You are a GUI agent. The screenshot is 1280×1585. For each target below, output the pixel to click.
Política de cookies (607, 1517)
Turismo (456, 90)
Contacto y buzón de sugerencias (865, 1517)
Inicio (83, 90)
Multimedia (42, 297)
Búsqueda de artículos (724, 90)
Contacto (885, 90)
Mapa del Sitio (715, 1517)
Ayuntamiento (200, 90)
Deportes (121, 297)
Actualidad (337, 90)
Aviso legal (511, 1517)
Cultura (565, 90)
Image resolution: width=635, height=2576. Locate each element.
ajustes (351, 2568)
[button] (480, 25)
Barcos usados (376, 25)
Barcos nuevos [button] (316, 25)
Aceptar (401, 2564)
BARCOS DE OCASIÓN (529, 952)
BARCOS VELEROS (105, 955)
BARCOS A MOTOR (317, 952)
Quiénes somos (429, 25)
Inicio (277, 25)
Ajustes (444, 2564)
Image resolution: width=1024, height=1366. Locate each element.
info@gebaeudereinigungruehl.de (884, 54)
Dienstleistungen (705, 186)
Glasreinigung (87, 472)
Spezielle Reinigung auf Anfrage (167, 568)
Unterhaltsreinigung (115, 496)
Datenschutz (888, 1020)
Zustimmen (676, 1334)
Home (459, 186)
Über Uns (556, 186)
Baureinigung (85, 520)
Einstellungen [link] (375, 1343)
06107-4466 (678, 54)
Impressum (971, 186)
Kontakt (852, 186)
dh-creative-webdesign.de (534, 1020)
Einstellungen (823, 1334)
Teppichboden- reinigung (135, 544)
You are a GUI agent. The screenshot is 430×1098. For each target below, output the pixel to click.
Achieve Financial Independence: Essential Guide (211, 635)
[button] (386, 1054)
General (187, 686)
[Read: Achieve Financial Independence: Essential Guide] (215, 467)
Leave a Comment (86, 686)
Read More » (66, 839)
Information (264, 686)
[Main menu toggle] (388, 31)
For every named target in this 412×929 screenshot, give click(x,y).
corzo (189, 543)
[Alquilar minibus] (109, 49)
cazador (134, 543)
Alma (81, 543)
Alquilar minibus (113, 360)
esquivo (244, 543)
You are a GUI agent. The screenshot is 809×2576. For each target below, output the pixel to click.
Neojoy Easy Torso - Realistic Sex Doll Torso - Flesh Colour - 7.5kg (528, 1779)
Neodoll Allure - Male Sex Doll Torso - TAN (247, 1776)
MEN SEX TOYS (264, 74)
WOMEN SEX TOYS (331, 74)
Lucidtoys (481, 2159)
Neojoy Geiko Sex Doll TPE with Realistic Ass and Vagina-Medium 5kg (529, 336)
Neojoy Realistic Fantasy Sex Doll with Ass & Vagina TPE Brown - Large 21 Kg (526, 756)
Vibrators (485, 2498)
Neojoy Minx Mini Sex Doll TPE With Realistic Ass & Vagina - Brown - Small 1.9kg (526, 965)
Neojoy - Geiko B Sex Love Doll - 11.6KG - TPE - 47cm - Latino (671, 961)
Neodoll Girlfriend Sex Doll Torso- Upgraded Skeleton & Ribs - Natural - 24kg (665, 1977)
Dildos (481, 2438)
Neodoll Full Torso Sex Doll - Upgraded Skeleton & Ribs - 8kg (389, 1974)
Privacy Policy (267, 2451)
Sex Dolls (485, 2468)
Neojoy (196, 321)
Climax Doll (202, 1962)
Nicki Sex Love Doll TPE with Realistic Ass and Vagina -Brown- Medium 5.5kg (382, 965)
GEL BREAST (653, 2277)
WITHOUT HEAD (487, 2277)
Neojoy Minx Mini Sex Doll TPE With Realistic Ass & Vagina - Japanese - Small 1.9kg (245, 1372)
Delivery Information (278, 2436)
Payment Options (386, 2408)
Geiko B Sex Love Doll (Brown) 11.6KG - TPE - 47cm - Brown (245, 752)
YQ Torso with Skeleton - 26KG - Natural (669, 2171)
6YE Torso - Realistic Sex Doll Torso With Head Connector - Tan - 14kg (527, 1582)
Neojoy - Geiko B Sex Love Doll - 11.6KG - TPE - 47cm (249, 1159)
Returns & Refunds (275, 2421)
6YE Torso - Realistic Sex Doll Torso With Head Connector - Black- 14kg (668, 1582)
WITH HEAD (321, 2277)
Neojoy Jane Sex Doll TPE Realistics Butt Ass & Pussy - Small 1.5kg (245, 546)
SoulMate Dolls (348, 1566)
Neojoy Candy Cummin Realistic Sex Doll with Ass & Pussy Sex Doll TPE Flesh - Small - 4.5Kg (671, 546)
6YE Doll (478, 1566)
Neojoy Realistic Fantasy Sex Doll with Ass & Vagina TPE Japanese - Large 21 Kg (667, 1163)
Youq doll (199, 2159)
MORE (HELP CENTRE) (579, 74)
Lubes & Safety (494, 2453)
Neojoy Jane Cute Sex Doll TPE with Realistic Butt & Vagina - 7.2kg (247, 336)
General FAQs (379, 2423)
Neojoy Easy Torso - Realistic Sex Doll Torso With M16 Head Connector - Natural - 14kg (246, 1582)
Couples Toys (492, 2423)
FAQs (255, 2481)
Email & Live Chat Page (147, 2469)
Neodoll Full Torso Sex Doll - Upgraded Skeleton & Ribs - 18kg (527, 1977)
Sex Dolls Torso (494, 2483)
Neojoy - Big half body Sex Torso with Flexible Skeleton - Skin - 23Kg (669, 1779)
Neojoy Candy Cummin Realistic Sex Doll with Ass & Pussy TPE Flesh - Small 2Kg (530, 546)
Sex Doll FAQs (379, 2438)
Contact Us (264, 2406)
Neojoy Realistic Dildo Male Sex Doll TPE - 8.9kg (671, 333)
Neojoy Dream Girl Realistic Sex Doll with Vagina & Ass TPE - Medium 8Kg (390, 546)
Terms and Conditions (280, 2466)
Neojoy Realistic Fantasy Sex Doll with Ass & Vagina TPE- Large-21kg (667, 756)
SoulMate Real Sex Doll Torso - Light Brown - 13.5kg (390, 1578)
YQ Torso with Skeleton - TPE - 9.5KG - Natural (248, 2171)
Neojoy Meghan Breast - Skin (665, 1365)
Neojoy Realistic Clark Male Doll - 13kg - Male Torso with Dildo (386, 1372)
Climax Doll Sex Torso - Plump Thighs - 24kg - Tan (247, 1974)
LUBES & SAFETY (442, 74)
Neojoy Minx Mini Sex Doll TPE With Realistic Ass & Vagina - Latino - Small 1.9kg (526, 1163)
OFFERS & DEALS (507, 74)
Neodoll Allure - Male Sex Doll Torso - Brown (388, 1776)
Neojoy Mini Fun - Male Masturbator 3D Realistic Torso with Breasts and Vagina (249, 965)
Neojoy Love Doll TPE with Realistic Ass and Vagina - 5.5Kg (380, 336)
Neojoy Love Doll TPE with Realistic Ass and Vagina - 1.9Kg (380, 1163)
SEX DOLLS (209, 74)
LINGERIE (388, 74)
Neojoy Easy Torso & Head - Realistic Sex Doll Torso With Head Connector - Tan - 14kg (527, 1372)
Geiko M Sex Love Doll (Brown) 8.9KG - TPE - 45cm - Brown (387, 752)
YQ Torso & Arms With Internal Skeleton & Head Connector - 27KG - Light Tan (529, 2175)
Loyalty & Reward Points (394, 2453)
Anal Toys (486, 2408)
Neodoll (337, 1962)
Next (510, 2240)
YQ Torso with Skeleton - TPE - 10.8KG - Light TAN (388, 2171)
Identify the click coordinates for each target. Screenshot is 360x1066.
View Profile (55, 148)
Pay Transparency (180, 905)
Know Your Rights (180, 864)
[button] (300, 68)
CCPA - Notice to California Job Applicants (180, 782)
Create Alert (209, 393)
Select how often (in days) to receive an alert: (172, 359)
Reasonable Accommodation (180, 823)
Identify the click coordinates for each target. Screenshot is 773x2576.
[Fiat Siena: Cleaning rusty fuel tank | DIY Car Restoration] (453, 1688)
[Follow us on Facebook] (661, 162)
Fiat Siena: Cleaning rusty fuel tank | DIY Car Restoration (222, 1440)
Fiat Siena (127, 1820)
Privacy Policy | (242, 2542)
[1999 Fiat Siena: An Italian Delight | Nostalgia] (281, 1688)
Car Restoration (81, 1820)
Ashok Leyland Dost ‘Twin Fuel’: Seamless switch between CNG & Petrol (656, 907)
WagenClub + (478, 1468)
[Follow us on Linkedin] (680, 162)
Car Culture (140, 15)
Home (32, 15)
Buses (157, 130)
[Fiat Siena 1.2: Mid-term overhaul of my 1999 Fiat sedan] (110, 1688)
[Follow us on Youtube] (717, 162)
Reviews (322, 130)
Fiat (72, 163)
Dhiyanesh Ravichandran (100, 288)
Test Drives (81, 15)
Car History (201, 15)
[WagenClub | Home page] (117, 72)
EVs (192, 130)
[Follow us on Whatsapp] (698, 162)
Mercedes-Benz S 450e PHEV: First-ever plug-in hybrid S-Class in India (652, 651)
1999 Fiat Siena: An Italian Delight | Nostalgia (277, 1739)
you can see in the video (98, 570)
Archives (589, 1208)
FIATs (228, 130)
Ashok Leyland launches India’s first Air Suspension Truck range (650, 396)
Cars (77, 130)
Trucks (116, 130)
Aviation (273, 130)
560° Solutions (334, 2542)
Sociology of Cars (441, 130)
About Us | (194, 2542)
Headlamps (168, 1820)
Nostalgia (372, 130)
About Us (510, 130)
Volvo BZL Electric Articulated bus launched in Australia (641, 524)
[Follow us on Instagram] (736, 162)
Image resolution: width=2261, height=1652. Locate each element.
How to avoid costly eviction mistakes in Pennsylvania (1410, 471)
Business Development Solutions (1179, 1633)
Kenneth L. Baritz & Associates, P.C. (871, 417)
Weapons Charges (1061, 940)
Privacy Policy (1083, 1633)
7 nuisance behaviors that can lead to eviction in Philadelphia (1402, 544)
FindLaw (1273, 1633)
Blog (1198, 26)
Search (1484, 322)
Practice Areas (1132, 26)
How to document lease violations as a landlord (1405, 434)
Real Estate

__________________________________________________

▸ DIRECTIONS
Find the line with "Inicio (83, 90)" in the entries above. Retype it and each line after it, exactly, through the line with "BARCOS A MOTOR (317, 952)", and stop there.

▸ COMPLETED EXERCISE
Inicio (83, 90)
Multimedia (42, 297)
Búsqueda de artículos (724, 90)
Contacto (885, 90)
Mapa del Sitio (715, 1517)
Ayuntamiento (200, 90)
Deportes (121, 297)
Actualidad (337, 90)
Aviso legal (511, 1517)
Cultura (565, 90)
Image resolution: width=635, height=2576. Locate each element.
ajustes (351, 2568)
[button] (480, 25)
Barcos usados (376, 25)
Barcos nuevos [button] (316, 25)
Aceptar (401, 2564)
BARCOS DE OCASIÓN (529, 952)
BARCOS VELEROS (105, 955)
BARCOS A MOTOR (317, 952)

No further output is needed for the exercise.